While Sqlite is very fast at first, I dislike using it due to its inefficient use of space, and it is dramatically slow down overtime when a lot of data is being written and/or deleted. Sqlite also mixes data and indexes into the same file, making linear iteration a horrible experience, especially when records get deleted, it leaves gaps that never get filled until you call the vacuum()
command. See more about sqlite problems in this mozilla article.
So, I want to make a database that is just as fast as Sqlite, but does not slow down overtime, better reusing of deleted space, and does not require vacuum()
.
The full implemented source code can be downloaded in here on github (however, I recommend you to go through the article before looking at the code.
Goals
- I set a very specific goal to make things easier: I made a database to store cows, where the
CowModel
is defined:
public class CowModel
{
public Guid Id { get; set; }
public string Breed { get; set; }
public int Age { get; set; }
public string Name { get; set; }
public byte[] DnaData { get; set; }
}
As you can see, the size of Breed
, Name
and DnaData
properties are unknown, making this project more challenging as the database needs to handle variable-length data.
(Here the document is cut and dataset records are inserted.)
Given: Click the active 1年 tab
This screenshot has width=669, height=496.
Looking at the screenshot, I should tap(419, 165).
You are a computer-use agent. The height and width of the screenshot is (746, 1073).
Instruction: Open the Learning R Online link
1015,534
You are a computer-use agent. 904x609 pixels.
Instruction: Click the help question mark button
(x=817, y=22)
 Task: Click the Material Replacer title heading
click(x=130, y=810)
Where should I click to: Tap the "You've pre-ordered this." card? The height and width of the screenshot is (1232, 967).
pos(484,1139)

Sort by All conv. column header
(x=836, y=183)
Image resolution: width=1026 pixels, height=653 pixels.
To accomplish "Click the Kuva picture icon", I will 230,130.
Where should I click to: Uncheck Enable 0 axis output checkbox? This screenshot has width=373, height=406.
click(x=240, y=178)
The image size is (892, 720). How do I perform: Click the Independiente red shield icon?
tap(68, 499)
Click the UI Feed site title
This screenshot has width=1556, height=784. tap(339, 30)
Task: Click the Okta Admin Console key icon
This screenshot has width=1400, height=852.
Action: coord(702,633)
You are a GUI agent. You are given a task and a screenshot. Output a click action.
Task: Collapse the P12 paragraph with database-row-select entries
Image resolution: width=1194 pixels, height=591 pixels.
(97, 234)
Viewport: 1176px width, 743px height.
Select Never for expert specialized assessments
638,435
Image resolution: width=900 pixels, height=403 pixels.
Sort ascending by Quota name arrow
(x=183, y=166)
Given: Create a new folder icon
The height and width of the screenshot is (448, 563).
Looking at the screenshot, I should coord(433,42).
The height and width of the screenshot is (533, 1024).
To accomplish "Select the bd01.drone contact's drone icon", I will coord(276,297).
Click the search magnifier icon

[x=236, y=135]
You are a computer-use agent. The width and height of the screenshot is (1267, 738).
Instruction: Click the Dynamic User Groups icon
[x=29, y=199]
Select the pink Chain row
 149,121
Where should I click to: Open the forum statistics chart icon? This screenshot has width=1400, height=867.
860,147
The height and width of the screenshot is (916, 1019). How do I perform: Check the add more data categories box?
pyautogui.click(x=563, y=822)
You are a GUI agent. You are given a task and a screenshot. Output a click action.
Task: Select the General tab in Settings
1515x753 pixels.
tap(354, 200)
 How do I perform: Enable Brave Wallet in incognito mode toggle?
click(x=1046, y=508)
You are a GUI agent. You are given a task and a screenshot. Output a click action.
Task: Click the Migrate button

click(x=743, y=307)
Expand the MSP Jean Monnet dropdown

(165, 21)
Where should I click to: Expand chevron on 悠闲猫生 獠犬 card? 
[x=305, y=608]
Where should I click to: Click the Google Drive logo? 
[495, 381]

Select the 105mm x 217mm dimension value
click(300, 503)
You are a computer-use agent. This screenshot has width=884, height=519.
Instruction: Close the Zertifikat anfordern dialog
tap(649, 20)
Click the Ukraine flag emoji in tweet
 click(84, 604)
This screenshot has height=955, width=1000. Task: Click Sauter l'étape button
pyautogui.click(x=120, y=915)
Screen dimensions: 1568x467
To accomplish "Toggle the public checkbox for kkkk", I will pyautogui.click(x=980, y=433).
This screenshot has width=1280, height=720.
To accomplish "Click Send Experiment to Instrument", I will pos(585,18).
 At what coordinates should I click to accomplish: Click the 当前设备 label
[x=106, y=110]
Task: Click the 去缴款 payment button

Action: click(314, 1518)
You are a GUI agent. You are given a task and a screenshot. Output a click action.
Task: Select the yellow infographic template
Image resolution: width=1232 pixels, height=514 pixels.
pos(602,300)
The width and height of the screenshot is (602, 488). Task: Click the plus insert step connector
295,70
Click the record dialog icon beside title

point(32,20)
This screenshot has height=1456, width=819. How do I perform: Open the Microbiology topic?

- The deliverable will be a single C# DLL that we can hook straight in any main project, with the following interface that allows us to interact with the database.
Note that all read/search/delete operations are ad-hoc (i.e., use indexes):
public interface ICowDatabase
{
void Insert (CowModel cow);
void Delete (CowModel cow);
void Update (CowModel cow);
CowModel Find (Guid id);
IEnumerable<CowModel> FindBy (string breed, int age);
}
Scope
This is a simple database that requires only 24-32 hours of work, the main goal is performance and to learn how database works, so you can craft your own.
Features such as ACID complain, transaction/atomic write, multiple users are not included, however the design is opened for these to be implemented.
We will store our data into one single file. Indexes are stored separately, one on each file.
For the database to be able to reuse space for deleted data, instead of seeing the database file as a Stream, we see data as individual blocks of equal size. This guarantees a minimum size to make unused space reusable.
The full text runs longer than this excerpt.